Noah Krach began his project on bathymetric mapping of Lake Victoria as an intern with Dr. Stuart Hamilton. Noah is currently working on this project as a research assistant thanks to a grant from the National Science Foundation. Lake Victoria is the largest lake in Africa by area and is the second largest lake by surface area in the world. Historical maps and field readings were used to create the map. The historical maps were georeferenced and the field surveys were loaded into ArcGIS using (X, Y) coordinates. Initially Noah had to verify the accuracy manually, but once he learned SQL and was able to create statements the verification went much smoother.
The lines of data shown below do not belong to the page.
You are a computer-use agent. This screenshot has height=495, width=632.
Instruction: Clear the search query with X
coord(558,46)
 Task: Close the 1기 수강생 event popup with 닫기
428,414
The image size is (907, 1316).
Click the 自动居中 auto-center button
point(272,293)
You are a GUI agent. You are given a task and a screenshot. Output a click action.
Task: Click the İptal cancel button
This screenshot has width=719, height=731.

The faster processing allows for easy updates to any new versions of this map.
As an undergraduate student at Salisbury University, Jeremy Gencavage began work on flooding analysis for Ocean City, MD and presented at the Salisbury University Student Research Conference (SUSRC). As a graduate student Jeremy continued working on this project with the help of the ESRGC and the State Highway Administration (SHA). Jeremy used a risk assessment program, Hazards US (HAZUS) created by the Federal Emergency Management Agency (FEMA) to develop a network analysis to predict flood projections for Ocean City, MD. In the beginning, Jeremy found complications with using this analyst because the flood model did not establish a Z value for elevation so bridges connecting the island were not correct. After accounting for this error, Jeremy was able to use the network analysis along with the ESRGC’s 0, 10, 25 50, 100, and 500-year flood scenarios for Worcester County to determine vulnerable areas. Jeremy’s analysis has real world application for other inhabited barrier islands and identifying their accessibility during various flood scenarios.
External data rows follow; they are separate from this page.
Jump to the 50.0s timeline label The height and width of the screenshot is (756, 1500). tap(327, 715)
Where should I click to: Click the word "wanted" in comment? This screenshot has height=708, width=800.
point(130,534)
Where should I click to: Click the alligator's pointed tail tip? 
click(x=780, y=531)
Cody Garcia interned at NASA’s Wallops Island Flight Facility as a GIS analyst in the Range and Mission Management Office. During his internship, Cody was tasked with creating an application to be hosted on NASA’s GIS portal that would provide a common platform for multiple users to aid in the planning and coordination of launch operations at Wallops Island Flight Facility. The first step in the project was to learn how the Range and Mission Management Office generated and displayed their geographic information. Next, Cody used ESRI made widgets to augment NASA’s existing software. Finally, Cody provided the framework and operational workflow for future developers to create their own custom made widgets to better suit NASA’s needs. Through this internship Cody utilized ArcPortal, ArcGIS Enterprise, and ArcGIS Online to create this application. Cody hopes that through this project other organizations and companies can use Arc GIS Online products to ensure reliable data quality and efficient time management.
Zach Radziewicz was hired by the Salisbury University Horticulture Department to maintain and manage their GIS. Zach began this internship by expanding their geodatabase to include more features and more accurate information. Zach has a graphic design background which assisted him in creating a highly detailed survey-grade base map for the SU horticulture department. This internship has provided Zach with experience in geodatabase design, maintenance and application, field surveying, and producing visually appealing cartographic outputs. In addition this project with the SU Horticulture Department has given Zach professional experience to use GIS to solve real-world problems.